The AgiBot X1 humanoid robot compresses a full-featured biped into a lab-friendly package: it stands 130 cm tall, weighs just 33 kg and rolls along at 1 m s-¹, so it fits through standard doorways yet still meets users at chest height. A minimalist composite shell hides a CNC-machined aluminium spine and neatly routed cables, giving the platform a professional finish that’s easy to service on a benchtop.

Thirty-four quasi-direct-drive joints—built around the company’s PowerFlow servos—power smooth walking, dynamic balance and upper-body gestures. The flagship R86-3 actuator delivers up to 200 N·m peak torque, while each adaptive OmniPicker gripper can lift 0.5 kg, enough for common manipulation tasks in research labs and maker spaces.

Hardware, CAD, control firmware and the Linux-based AimRT middleware are all open source; a distributed EtherCAT-to-FDCAN bus links real-time DCU boards running at 1 kHz, while high-level logic can live on any x86 or Jetson host, making ROS 2, reinforcement-learning pipelines or external LLMs straightforward to integrate. The documentation portal even lists all 29 body joints, three optional head axes and twin grippers, so developers can tweak every degree of freedom from day one.

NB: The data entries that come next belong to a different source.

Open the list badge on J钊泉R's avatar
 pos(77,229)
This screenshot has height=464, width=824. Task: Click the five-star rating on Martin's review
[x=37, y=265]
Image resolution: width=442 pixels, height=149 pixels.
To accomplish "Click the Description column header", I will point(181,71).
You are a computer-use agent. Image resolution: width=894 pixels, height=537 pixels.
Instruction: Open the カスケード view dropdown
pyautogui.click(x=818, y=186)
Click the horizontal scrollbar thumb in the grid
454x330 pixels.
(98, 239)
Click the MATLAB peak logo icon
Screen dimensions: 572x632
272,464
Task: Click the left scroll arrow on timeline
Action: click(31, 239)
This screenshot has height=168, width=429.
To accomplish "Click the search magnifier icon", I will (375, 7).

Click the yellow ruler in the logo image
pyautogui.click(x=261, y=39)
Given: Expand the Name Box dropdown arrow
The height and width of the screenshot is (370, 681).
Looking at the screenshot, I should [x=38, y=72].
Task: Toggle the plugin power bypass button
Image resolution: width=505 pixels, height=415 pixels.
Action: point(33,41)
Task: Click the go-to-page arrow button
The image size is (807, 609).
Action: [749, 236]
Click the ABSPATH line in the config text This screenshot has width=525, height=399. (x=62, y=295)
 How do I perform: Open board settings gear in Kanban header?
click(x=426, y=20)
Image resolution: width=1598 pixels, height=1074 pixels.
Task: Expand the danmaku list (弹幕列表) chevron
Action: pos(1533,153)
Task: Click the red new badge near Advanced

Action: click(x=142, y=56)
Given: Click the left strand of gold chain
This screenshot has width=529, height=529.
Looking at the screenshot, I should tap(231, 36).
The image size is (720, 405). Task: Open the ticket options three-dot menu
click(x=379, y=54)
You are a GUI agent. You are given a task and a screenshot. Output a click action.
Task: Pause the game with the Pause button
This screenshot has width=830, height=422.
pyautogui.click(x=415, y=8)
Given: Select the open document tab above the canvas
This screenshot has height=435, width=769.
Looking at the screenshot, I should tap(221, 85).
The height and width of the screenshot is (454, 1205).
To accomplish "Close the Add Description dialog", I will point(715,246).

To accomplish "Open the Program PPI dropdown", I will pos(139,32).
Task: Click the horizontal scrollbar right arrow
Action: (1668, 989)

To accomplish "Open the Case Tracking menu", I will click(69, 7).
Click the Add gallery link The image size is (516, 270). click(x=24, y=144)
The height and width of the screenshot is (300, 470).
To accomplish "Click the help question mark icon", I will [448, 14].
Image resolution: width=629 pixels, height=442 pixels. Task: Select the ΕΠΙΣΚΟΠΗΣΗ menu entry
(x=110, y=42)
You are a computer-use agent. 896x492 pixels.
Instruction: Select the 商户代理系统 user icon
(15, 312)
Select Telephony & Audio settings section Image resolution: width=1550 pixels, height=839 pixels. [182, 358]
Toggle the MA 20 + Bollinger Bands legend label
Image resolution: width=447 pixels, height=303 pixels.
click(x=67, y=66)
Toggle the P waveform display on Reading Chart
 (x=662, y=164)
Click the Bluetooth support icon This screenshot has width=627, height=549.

A swappable battery supports about two hours of untethered experimentation, and the entry-level kit lists at roughly R 387 000—around US $20 000—placing the AgiBot X1 within reach of universities, startups and hobbyist collectives craving an affordable, fully hackable humanoid platform that can keep pace with rapid advances in embodied AI.